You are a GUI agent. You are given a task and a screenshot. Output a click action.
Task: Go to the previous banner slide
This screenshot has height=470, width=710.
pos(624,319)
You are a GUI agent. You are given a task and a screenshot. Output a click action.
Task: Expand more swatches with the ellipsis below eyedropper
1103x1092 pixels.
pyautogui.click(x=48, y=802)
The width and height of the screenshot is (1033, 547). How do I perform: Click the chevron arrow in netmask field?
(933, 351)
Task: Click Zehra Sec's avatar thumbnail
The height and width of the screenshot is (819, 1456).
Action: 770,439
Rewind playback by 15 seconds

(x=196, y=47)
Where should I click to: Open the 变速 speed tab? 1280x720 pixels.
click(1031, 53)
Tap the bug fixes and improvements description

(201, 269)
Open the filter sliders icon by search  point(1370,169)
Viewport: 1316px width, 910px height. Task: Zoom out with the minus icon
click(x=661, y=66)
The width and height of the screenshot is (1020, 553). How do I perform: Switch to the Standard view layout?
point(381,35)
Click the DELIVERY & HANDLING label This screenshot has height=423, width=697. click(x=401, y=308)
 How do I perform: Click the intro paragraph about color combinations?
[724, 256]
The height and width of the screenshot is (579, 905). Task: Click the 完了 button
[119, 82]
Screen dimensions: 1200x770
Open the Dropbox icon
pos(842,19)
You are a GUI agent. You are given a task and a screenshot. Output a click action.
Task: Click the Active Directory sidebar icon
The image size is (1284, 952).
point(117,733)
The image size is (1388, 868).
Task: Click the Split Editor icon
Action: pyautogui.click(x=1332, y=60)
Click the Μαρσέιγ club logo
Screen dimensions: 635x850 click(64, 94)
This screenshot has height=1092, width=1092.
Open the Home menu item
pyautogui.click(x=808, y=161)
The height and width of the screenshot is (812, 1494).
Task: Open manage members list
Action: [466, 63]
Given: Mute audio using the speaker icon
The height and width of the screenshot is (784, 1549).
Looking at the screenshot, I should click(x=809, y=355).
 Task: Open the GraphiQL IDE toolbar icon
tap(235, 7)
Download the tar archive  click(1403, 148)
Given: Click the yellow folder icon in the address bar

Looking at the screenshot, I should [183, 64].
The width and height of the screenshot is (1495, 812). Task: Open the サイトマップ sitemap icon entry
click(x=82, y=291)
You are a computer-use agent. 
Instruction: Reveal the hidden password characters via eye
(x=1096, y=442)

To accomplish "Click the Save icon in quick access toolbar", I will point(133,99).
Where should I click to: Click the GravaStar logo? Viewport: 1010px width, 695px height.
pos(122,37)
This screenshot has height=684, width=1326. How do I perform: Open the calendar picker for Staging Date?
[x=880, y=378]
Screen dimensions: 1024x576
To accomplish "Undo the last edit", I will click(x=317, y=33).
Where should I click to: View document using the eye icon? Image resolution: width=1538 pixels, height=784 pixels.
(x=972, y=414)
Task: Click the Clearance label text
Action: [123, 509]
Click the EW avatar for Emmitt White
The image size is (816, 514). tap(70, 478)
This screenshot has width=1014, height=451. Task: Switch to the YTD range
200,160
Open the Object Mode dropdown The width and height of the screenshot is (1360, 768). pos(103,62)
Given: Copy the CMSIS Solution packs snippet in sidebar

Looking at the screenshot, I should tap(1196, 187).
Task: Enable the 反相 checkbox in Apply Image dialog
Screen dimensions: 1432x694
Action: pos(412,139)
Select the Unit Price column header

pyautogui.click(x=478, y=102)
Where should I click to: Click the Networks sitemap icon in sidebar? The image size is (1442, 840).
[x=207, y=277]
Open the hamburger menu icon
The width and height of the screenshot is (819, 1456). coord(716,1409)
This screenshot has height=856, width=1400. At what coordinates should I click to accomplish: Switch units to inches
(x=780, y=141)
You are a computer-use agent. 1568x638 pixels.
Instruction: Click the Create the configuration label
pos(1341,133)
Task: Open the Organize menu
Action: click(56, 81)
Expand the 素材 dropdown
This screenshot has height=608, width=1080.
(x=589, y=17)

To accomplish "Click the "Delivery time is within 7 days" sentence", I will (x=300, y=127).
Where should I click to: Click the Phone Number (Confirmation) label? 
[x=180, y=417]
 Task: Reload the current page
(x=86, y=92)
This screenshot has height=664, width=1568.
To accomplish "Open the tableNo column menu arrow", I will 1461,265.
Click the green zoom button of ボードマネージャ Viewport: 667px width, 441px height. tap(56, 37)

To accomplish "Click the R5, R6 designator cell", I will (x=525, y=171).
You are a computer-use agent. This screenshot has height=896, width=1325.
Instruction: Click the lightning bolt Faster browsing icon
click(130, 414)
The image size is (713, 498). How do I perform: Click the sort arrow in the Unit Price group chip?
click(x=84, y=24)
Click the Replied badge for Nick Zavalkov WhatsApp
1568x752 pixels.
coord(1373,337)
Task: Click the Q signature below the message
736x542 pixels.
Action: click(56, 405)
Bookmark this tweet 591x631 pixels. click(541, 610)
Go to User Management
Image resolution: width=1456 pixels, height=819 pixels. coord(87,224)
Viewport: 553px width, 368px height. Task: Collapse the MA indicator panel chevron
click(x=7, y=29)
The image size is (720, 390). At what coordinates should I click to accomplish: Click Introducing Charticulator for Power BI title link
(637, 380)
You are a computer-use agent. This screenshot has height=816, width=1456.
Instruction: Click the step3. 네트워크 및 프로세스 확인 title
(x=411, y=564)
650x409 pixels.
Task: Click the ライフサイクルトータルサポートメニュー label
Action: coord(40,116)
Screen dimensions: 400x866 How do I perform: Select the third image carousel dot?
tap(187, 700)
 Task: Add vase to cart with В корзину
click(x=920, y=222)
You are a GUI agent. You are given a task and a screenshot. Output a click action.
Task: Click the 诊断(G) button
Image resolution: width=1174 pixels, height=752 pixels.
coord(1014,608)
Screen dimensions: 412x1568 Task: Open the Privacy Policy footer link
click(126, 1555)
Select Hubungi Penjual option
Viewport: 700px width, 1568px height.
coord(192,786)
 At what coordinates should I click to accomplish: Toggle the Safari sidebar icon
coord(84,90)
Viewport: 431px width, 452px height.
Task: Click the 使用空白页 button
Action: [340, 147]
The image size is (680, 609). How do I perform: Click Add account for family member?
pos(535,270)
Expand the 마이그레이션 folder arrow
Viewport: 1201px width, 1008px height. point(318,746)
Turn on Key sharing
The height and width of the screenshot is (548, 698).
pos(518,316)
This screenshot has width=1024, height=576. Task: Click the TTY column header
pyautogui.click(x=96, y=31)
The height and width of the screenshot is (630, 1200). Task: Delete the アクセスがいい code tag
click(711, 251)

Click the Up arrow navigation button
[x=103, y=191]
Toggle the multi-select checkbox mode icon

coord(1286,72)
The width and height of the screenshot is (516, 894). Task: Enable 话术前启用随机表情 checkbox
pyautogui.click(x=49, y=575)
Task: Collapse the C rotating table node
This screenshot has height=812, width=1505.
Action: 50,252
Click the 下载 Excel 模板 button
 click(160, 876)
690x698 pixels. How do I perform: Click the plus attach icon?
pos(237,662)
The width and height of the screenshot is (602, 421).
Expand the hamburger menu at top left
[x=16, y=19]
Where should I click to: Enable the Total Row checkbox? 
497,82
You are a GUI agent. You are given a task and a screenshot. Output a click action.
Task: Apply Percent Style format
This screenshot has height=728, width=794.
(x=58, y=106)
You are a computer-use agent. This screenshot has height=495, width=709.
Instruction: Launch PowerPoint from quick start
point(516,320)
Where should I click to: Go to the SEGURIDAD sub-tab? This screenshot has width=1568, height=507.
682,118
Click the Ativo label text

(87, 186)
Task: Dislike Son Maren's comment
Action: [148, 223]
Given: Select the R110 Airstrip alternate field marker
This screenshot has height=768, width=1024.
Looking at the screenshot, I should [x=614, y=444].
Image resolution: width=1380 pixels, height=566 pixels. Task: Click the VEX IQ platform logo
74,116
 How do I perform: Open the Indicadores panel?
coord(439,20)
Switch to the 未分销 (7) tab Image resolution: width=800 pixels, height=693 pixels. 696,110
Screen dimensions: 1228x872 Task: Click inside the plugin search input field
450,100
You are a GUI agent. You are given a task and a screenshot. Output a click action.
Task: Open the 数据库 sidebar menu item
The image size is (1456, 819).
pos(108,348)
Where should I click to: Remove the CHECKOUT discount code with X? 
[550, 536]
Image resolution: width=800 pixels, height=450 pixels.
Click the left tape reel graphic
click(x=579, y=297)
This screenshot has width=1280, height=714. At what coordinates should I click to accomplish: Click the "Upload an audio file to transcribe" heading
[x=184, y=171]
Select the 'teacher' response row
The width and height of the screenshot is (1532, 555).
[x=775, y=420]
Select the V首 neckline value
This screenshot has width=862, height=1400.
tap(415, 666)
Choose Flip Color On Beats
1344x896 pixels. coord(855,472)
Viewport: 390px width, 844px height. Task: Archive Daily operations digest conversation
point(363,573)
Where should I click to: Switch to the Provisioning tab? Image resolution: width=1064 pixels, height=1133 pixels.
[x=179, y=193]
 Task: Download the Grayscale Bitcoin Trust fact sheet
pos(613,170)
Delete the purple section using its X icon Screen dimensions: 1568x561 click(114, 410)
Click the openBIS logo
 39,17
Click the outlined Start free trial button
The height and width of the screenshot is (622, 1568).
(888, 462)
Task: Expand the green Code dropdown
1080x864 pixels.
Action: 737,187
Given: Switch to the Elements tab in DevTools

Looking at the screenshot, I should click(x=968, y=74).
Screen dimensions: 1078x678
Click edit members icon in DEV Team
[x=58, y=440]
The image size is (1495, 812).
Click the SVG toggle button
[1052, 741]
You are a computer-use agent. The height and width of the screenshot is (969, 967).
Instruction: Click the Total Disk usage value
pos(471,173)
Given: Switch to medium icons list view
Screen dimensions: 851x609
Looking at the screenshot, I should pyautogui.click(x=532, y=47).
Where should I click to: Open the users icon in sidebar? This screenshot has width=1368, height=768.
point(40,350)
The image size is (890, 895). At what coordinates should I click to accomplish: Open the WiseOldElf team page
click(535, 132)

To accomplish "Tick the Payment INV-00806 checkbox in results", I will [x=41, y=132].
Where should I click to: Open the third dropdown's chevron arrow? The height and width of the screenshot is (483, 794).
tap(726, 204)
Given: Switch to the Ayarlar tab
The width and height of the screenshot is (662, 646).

-=-=-=-=-

### WORK INSTRUCTIONS
Arrange the stretch of items from the line containing "Screen dimensions: 1078x678" through the end of the items as a Markdown table with the columns Row and Line, leaving out blank lines.

### FULL RESPONSE
| Row | Line |
|---|---|
| 1 | Screen dimensions: 1078x678 |
| 2 | Click edit members icon in DEV Team |
| 3 | [x=58, y=440] |
| 4 | The image size is (1495, 812). |
| 5 | Click the SVG toggle button |
| 6 | [1052, 741] |
| 7 | You are a computer-use agent. The height and width of the screenshot is (969, 967). |
| 8 | Instruction: Click the Total Disk usage value |
| 9 | pos(471,173) |
| 10 | Given: Switch to medium icons list view |
| 11 | Screen dimensions: 851x609 |
| 12 | Looking at the screenshot, I should pyautogui.click(x=532, y=47). |
| 13 | Where should I click to: Open the users icon in sidebar? This screenshot has width=1368, height=768. |
| 14 | point(40,350) |
| 15 | The image size is (890, 895). At what coordinates should I click to accomplish: Open the WiseOldElf team page |
| 16 | click(535, 132) |
| 17 | To accomplish "Tick the Payment INV-00806 checkbox in results", I will [x=41, y=132]. |
| 18 | Where should I click to: Open the third dropdown's chevron arrow? The height and width of the screenshot is (483, 794). |
| 19 | tap(726, 204) |
| 20 | Given: Switch to the Ayarlar tab |
| 21 | The width and height of the screenshot is (662, 646). |